**GIVEN REQUEST**
Please copy the lines below character for character, beginning at the line that has "The height and" and stopping after the line that has "[x=1212, y=680]". Leave the pictures out of your copy.

**DATA ROWS**
········
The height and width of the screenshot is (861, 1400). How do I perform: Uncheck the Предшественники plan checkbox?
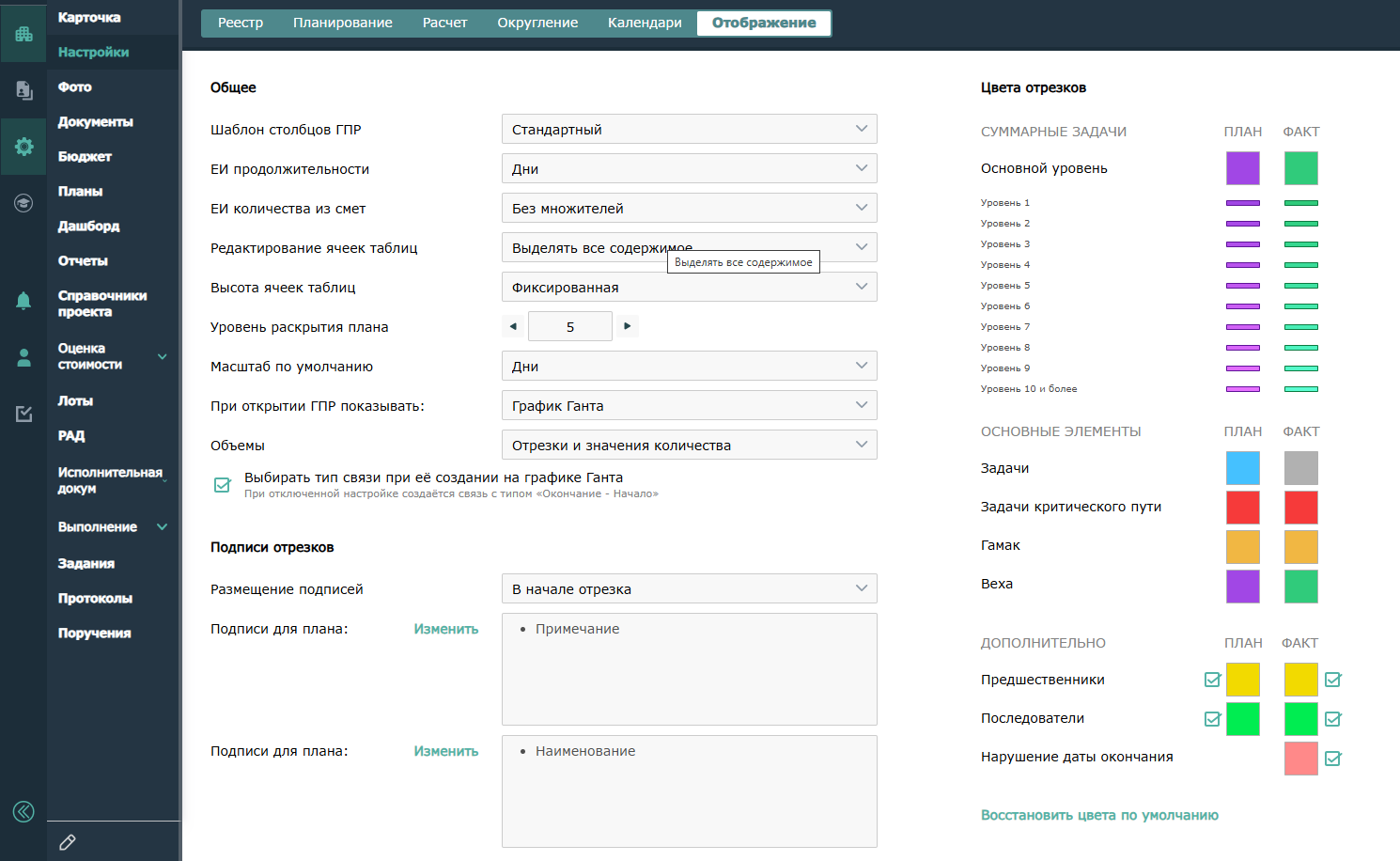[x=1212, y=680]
········
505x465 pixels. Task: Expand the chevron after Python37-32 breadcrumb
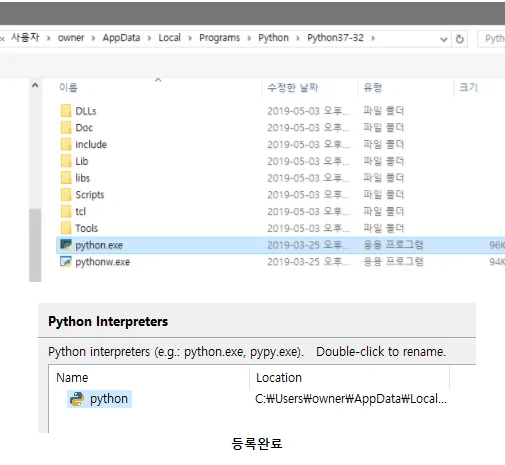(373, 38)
········
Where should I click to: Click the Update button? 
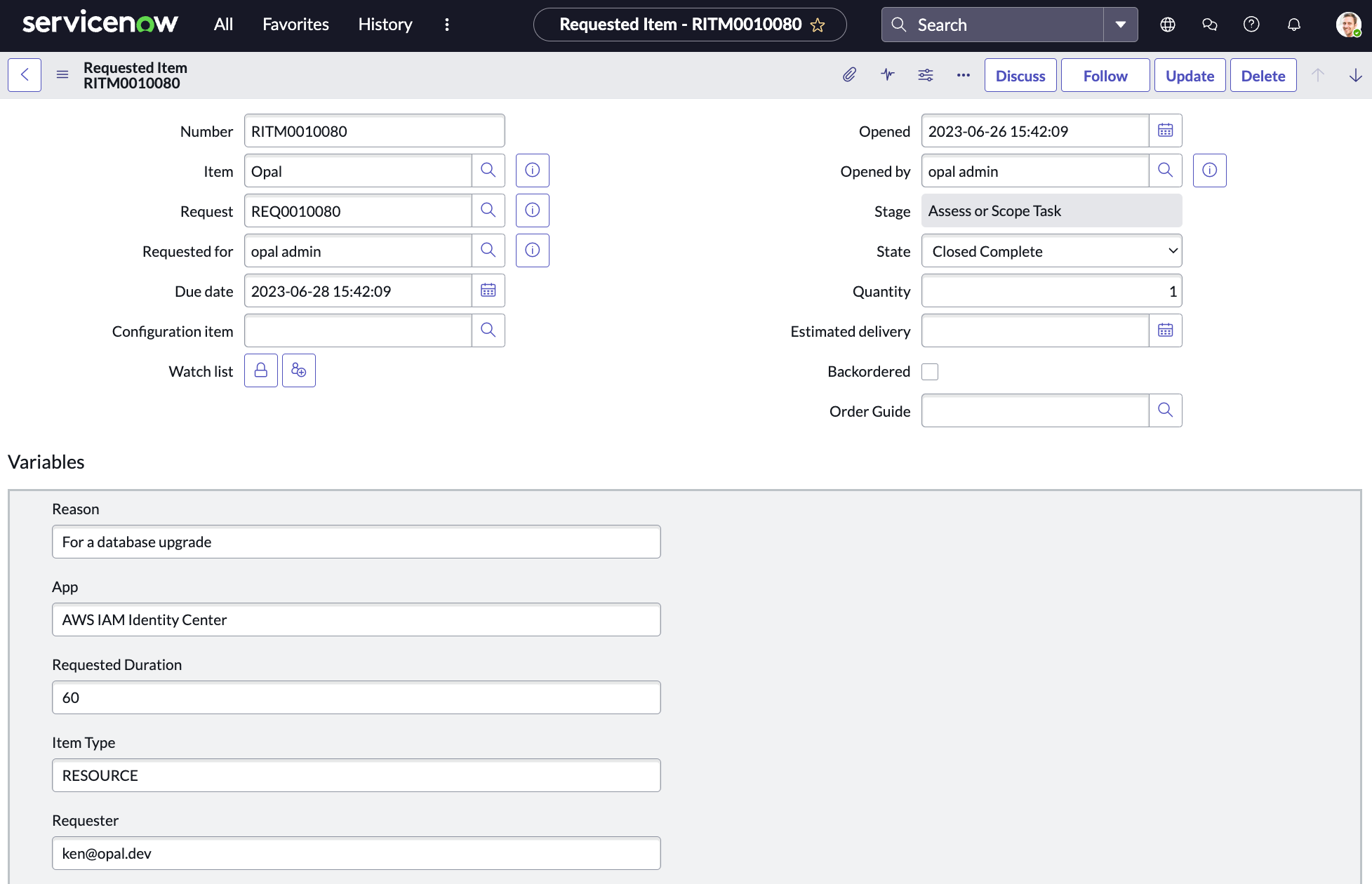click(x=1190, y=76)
········
**RESULT OF THIS EXERCISE**
The height and width of the screenshot is (861, 1400). How do I perform: Uncheck the Предшественники plan checkbox?
[x=1212, y=680]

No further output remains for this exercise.